- [YOUR TASK]
Tally every line in the entries below that holds "Anek", then give only the total.

Records contained in a dataset:
· · · · ·
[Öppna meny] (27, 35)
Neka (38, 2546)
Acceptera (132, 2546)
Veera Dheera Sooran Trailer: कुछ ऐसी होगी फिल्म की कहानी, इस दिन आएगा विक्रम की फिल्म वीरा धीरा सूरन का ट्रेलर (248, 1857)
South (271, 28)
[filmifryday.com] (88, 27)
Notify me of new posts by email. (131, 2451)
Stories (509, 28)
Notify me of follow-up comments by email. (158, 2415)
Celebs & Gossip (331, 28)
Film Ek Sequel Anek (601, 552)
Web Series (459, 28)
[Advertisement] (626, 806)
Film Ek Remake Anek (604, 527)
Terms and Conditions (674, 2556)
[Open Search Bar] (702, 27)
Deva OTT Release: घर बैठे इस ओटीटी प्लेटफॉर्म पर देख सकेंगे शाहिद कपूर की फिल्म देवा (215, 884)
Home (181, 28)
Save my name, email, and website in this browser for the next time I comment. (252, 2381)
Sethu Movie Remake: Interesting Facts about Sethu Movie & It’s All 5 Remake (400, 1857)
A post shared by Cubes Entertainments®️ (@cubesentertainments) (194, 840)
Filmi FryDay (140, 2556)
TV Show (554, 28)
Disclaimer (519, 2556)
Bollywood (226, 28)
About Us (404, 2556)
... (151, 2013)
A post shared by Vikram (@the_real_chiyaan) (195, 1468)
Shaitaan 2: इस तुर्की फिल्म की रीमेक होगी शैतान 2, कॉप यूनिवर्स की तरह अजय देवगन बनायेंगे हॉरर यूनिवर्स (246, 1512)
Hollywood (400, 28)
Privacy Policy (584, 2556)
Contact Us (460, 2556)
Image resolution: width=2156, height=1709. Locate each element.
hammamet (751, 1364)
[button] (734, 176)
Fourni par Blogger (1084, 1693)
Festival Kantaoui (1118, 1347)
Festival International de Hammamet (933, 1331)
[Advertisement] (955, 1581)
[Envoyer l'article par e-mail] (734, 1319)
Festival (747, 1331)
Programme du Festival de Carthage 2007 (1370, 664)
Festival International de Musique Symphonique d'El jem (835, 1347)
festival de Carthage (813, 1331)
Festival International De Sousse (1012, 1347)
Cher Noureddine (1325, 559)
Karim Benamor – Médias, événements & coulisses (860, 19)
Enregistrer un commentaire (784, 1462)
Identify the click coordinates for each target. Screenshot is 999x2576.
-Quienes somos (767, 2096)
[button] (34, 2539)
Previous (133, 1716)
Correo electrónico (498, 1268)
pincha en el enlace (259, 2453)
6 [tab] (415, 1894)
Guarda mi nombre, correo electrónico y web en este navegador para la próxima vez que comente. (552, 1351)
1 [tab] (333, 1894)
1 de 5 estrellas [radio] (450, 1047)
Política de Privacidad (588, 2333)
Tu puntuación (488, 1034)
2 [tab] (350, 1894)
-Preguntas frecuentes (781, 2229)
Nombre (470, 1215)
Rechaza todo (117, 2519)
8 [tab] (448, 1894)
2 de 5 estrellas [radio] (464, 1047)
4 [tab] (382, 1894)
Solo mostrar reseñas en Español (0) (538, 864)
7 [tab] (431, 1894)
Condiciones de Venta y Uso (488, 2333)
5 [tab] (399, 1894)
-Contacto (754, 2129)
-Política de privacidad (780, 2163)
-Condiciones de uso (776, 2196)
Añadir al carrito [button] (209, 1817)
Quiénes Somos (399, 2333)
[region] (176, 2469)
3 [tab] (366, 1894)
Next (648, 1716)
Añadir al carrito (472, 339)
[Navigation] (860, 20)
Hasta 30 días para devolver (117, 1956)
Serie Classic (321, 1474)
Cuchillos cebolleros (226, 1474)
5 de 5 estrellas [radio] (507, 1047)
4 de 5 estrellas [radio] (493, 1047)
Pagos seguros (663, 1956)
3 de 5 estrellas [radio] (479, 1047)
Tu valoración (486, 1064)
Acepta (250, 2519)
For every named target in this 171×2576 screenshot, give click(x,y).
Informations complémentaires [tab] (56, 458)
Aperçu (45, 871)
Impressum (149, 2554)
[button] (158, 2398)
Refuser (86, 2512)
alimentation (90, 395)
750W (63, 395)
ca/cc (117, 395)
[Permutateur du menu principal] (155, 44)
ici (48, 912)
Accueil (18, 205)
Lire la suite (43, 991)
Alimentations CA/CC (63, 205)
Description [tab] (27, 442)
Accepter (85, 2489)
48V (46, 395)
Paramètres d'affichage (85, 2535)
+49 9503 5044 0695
· · · · ·
- [THE COMPLETED TASK]
2